**Passage provided**
= Beginning of Section =
New project addresses achievement gap and student stereotypes

Lisa Orta, staff development coordinator, discusses the achievement gap during a “Whistling Vivaldi” presentation on Feb. 10 in the BFL conference room. (Kate Vasilyeva / The Inquirer)

Kevin Hayes

The negative effect stereotypes may have on academic ability is brought to the spotlight this semester in the “Whistling Vivaldi” project.

The program, organized by Lisa Orta, staff development coordinator, seeks to address the achievement gap at DVC through presentations, discussions, college events and film showings.

She came up with the idea after hearing a radio interview with Dr. Claude Steele, the author of the book for which the program is named. In it, Steele discussed how people internalize stereotypes about their identity and can later be affected by them.

“Whistling Vivaldi” was a technique black journalist Brent Staples used to defuse the perception that he might be a mugger while walking down the street at night. Whistling classical music helped him break the stereotype.
= End of Section =
**Work to be completed**
Rewrite the article about the “Whistling Vivaldi” project from "The negative effect" to "and film showings.", swapping "presentations" for "workshops". The listing placed after the article plays no part in this work.

**Available data**
= Beginning of Section =
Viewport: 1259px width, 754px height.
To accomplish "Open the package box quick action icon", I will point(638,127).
= End of Section =
= Beginning of Section =
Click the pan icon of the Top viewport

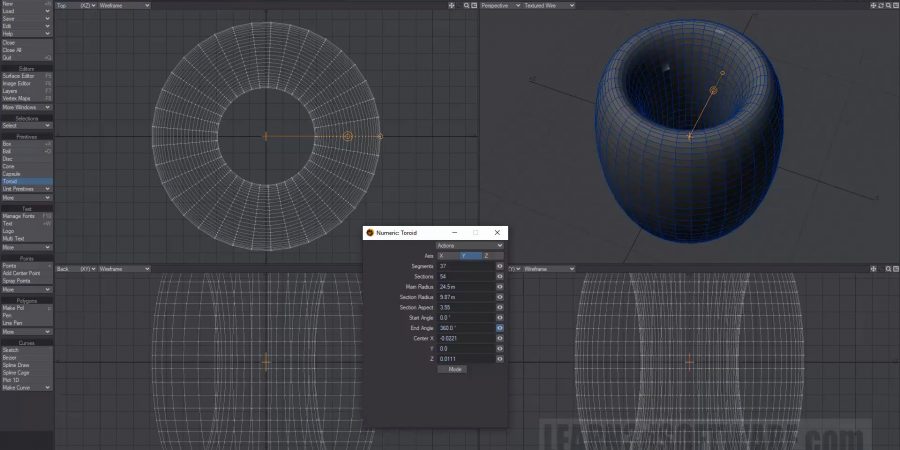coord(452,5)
= End of Section =
= Beginning of Section =
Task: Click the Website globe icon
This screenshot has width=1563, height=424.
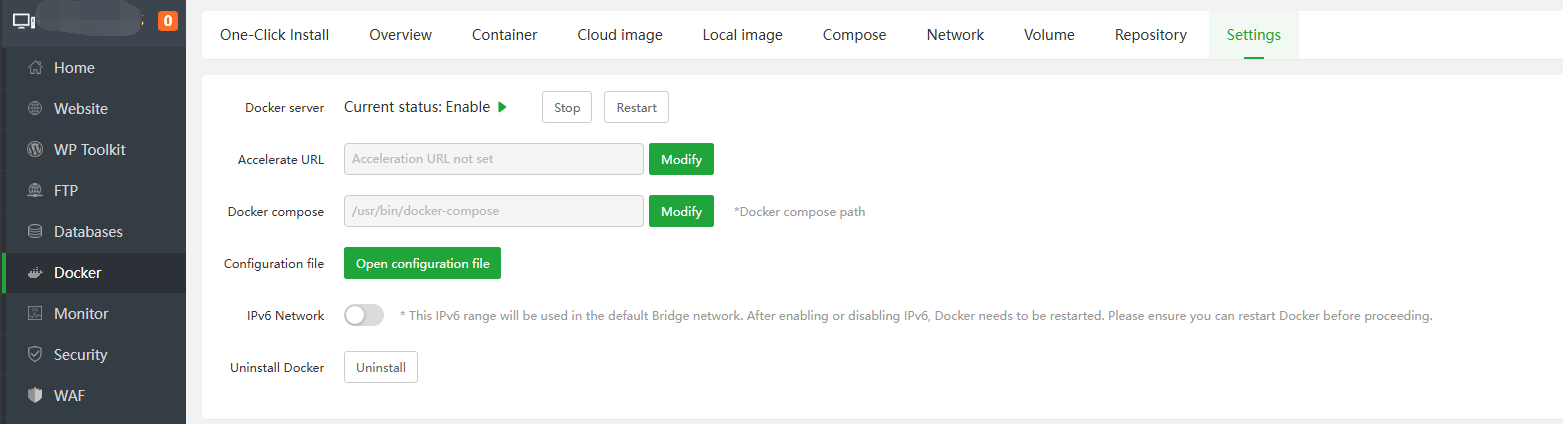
= End of Section =
**Result of the exercise**
The negative effect stereotypes may have on academic ability is brought to the spotlight this semester in the “Whistling Vivaldi” project.

The program, organized by Lisa Orta, staff development coordinator, seeks to address the achievement gap at DVC through workshops, discussions, college events and film showings.